En su revolucionario libro de 1986, “El Imperio de la Ley”, Ronald Dworkin, el inmortal profesor de derecho de la Universidad de Nueva York, presentó ante el mundo a su memorablejJuez Hércules, un idealizado personaje ficticio creado como estándar aspiracional de la judicatura norteamericana. Este magistrado en estado supremo de iluminación no solo tiene un conocimiento omnisciente de la regulación y la jurisprudencia, sino que también logra comprender y armonizar las diversas escuelas de pensamiento jurídico del siglo XX para dar una respuesta asertiva y justa, incluso a los casos más difíciles que aterrizan sobre su escritorio. ¿Será ChatGPT el Juez Hércules por el que la filosofía aguardaba con tantas ansias? Por el bien de los abogados de carne y hueso, Dios quiera que no.
Dado el inesperado acelerón que la inteligencia artificial ha tenido en los últimos meses en la carrera hacia su integración plena en nuestro sistema judicial (como la más que disruptiva sentencia cartagenera de los últimos días), hemos llegado tarde a la discusión sobre el rol que deberíamos asignarle a ésta en el ecosistema de cualquier proceso.
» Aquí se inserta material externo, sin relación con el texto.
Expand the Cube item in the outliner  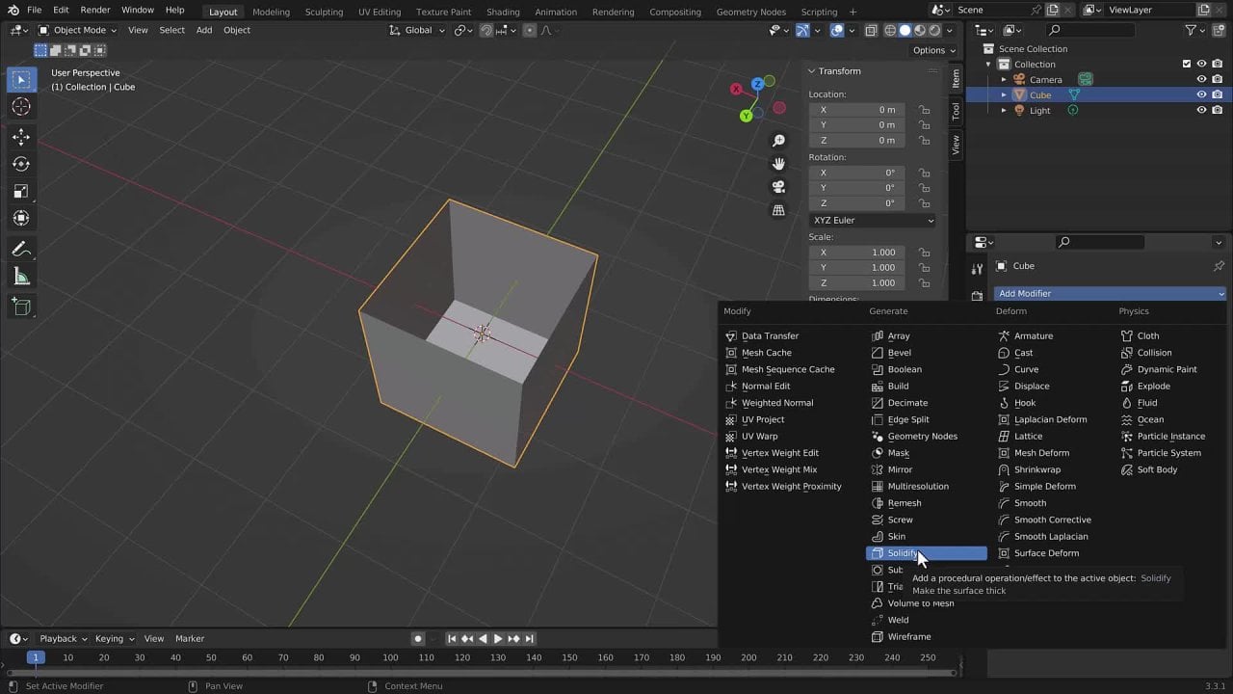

Y de entre todas las preguntas que aún nos faltan por debatir, sin lugar a duda, la realmente importante, y que en últimas definirá el futuro de la administración de justicia, es “¿Quién tomará la decisión final?” Y, si nos decantamos por el juez como mamíferos parcializados que somos, “¿Hasta cuándo?”
Aunque hoy muchos crean que ChatGPT, o mañana la Bard que está cocinando Google, son la materialización de la fantasía dworkiniana del juez Hércules, y pretendan hacerlo funcionar como una especie de Oráculo de Delfos (o, más contemporáneo aún, la supercomputadora “Pensamiento Profundo” que vimos en “La Guía del Viajero Intergaláctico”) al que simplemente hace falta cargarle los hechos y las pruebas, oprimir un botón y esperar unos segundos de calculación para obtener una sentencia perfectamente objetiva, como escrita por los mismísimos dioses de la ley, no podemos estar más lejos de ello.
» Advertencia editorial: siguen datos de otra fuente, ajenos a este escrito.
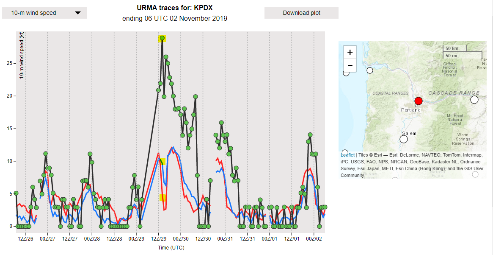Click the dropdown arrow beside 10-m wind speed

point(78,13)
El Derecho no funciona como una mera ecuación aritmética, no se trata simplemente de una sumatoria de argumentos a la que se le restan algunas defensas y como resultado te arroja un fallo en uno u otro sentido, ya que transversalmente le permean elementos subjetivos como juicios de valor que, de momento, ChatGPT no es capaz de reducir a líneas de código y que condensan la esencia intrínsecamente humana que encierra cualquier procedimiento judicial. Así pues, aunque en el corto plazo ChatGPT podrá automatizar muchas labores que actualmente desarrollan los auxiliares de la justicia (redactar sentencias, buscar jurisprudencia aplicable al caso bajo análisis, etc), el criterio sobre la decisión final deberá (y debería) seguir en manos del juez cárnico.
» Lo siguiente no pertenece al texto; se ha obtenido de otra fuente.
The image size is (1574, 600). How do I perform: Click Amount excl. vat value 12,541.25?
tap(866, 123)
Pero, entonces, ¿qué pasará mañana cuando la refinación tecnológica y la sofisticación algorítmica de la inteligencia artificial le dote de algo técnicamente equivalente a la sensibilidad moral y ética con la que emitimos juicios de valor? Bueno, llegado ese día sí que tendremos un problema, pues nuestro aporte diferencial a la justicia se disipará por completo y podríamos estar ante el despertar del juez Hércules.